▸ Extracted material:
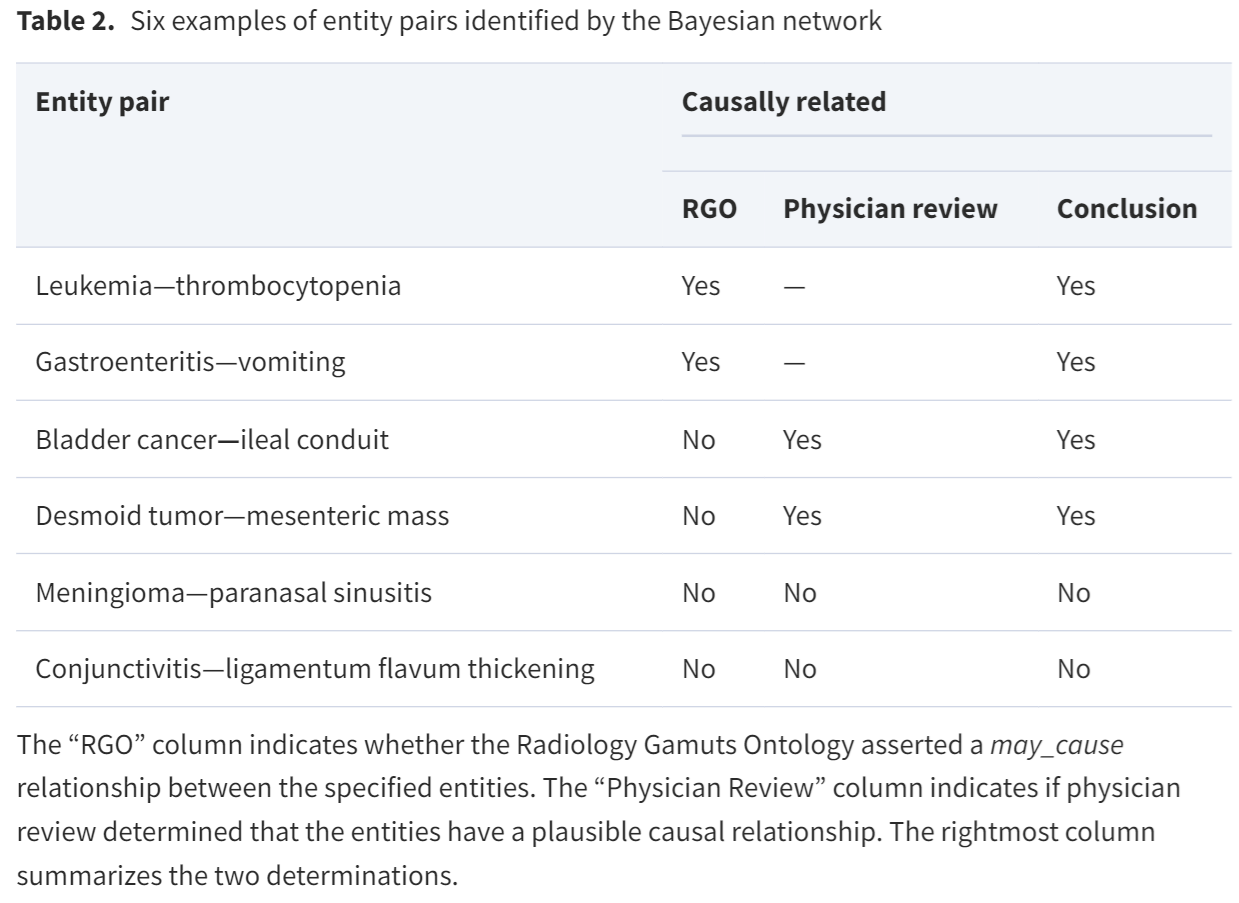This screenshot has width=1239, height=903.
Task: Click Conjunctivitis—ligamentum flavum thickening entry
Action: 316,670
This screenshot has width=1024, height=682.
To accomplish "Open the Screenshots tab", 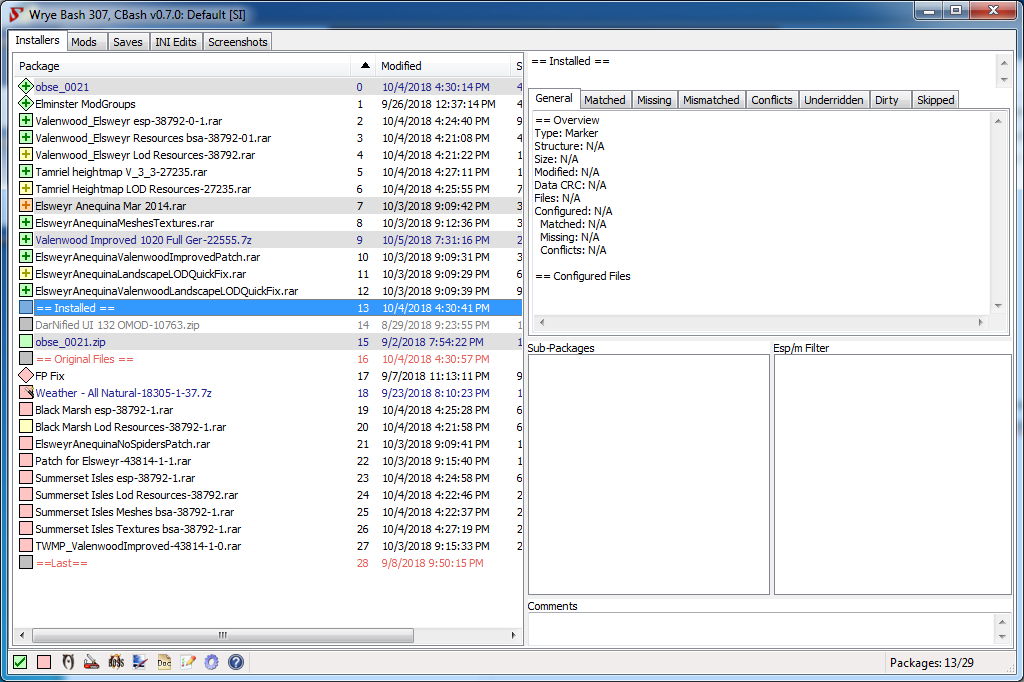I will (237, 41).
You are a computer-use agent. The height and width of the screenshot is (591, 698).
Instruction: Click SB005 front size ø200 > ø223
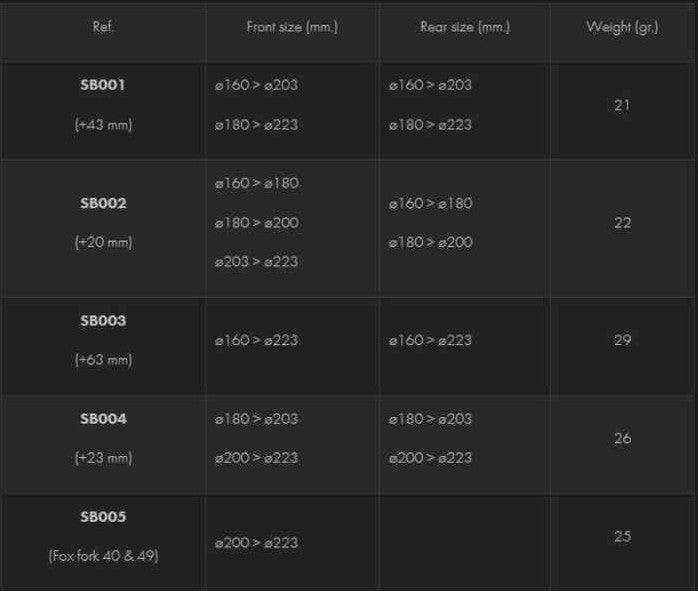tap(256, 543)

▸ Work instruction:
Retype the line containing "You are a computer-use" and all lines after it through the end of the material, exactly and only those, leaving out pictures.

▸ Written answer:
You are a computer-use agent. The height and width of the screenshot is (591, 698).
Instruction: Click SB005 front size ø200 > ø223
tap(256, 543)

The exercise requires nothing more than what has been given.